Set problem: Identify every line of the stored data below that contains the word "with", and copy each one. Case counts.

++++ Exercise data

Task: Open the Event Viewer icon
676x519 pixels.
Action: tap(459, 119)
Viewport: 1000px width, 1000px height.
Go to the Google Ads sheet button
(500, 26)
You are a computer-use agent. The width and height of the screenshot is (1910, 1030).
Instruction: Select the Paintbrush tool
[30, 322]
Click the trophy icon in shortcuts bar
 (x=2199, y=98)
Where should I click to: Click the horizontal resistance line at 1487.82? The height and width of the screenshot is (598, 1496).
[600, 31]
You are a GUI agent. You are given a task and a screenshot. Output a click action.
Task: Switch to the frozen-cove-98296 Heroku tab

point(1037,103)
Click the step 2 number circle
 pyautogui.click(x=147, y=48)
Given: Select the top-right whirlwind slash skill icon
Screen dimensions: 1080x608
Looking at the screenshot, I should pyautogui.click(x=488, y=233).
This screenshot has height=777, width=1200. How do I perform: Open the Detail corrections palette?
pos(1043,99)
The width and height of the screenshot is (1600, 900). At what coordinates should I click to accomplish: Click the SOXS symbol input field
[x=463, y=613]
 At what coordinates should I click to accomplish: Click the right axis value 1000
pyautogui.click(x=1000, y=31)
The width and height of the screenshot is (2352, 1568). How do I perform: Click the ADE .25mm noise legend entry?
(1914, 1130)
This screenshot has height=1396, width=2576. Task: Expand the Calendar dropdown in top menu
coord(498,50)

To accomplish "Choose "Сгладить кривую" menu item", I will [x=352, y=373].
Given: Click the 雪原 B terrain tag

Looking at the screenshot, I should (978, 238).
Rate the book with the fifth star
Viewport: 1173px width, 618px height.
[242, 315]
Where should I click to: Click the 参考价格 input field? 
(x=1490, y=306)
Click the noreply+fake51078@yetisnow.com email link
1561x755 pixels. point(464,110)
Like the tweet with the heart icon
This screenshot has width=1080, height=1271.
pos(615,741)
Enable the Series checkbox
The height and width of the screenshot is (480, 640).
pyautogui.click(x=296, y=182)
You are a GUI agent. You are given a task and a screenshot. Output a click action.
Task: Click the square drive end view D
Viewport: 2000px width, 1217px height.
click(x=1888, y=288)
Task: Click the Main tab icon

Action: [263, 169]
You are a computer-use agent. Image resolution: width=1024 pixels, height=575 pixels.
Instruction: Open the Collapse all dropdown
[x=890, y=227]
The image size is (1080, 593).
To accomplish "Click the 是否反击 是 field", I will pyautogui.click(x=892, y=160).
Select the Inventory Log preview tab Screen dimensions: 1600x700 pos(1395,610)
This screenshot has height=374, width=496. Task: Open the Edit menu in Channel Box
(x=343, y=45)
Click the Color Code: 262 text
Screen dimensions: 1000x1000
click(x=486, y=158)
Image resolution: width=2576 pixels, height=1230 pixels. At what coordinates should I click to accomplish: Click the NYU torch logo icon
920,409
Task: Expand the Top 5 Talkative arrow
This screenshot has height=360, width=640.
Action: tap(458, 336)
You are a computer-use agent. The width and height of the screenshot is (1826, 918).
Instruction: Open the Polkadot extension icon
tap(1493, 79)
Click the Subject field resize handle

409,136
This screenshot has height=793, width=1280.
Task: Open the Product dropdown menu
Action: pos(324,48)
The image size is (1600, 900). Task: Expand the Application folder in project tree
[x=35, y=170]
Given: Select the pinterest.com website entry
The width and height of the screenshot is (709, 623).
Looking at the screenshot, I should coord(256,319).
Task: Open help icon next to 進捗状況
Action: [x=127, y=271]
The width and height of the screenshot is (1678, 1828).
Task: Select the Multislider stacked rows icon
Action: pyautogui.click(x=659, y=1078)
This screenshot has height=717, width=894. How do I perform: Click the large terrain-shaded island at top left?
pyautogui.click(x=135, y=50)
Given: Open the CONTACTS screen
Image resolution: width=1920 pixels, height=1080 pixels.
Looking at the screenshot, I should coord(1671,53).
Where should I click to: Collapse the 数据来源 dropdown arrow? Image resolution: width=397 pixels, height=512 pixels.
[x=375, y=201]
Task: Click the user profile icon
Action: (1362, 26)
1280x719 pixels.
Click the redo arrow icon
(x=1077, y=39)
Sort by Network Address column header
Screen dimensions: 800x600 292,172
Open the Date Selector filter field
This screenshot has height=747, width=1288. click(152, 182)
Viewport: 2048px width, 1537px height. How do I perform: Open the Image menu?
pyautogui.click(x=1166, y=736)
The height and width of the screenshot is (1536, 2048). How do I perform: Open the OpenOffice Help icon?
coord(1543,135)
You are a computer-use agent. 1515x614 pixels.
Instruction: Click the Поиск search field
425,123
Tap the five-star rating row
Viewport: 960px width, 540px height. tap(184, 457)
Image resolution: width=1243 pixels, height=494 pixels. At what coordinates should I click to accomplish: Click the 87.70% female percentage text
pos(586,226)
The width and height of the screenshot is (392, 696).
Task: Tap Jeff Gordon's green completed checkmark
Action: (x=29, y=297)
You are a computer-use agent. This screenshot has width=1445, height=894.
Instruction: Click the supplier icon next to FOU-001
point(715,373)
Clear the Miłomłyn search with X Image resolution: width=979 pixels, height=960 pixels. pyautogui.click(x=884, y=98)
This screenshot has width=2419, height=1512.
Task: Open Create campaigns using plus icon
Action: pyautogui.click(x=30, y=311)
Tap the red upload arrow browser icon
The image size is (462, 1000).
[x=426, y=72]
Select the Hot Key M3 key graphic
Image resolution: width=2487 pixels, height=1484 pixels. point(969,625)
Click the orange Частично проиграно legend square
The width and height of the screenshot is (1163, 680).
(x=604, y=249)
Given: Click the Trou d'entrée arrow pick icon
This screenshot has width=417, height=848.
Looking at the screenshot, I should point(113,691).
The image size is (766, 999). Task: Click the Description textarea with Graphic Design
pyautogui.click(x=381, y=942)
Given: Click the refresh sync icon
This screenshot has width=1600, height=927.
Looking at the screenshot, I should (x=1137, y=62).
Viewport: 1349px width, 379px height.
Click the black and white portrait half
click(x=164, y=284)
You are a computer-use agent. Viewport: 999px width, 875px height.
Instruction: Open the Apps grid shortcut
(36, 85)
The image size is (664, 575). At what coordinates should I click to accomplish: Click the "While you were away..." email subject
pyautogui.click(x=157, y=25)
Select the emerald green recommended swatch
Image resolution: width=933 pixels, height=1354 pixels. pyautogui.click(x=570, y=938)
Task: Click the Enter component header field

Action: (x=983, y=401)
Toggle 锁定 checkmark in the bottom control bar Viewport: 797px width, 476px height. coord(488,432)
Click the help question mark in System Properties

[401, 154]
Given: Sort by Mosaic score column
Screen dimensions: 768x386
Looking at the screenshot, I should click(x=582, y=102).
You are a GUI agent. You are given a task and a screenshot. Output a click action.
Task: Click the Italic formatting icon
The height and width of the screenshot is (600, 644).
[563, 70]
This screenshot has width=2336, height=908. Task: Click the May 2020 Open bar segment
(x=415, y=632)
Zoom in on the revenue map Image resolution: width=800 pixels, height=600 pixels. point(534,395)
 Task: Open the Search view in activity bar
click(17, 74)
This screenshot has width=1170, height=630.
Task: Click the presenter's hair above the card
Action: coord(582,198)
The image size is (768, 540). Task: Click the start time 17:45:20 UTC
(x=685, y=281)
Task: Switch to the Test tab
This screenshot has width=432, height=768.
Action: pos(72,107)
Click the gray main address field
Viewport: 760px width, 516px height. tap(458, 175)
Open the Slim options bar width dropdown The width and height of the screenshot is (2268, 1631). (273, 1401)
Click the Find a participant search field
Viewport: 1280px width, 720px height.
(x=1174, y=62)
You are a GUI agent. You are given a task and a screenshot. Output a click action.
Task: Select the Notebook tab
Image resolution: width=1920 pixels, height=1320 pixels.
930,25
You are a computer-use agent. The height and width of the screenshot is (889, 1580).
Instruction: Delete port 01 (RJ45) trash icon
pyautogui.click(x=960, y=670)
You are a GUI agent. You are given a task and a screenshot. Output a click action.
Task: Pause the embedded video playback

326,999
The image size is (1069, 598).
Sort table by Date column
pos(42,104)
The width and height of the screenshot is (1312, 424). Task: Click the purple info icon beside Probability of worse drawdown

++++++++

Correct response:
Rate the book with the fifth star
Like the tweet with the heart icon
Clear the Miłomłyn search with X Image resolution: width=979 pixels, height=960 pixels. pyautogui.click(x=884, y=98)
The image size is (766, 999). Task: Click the Description textarea with Graphic Design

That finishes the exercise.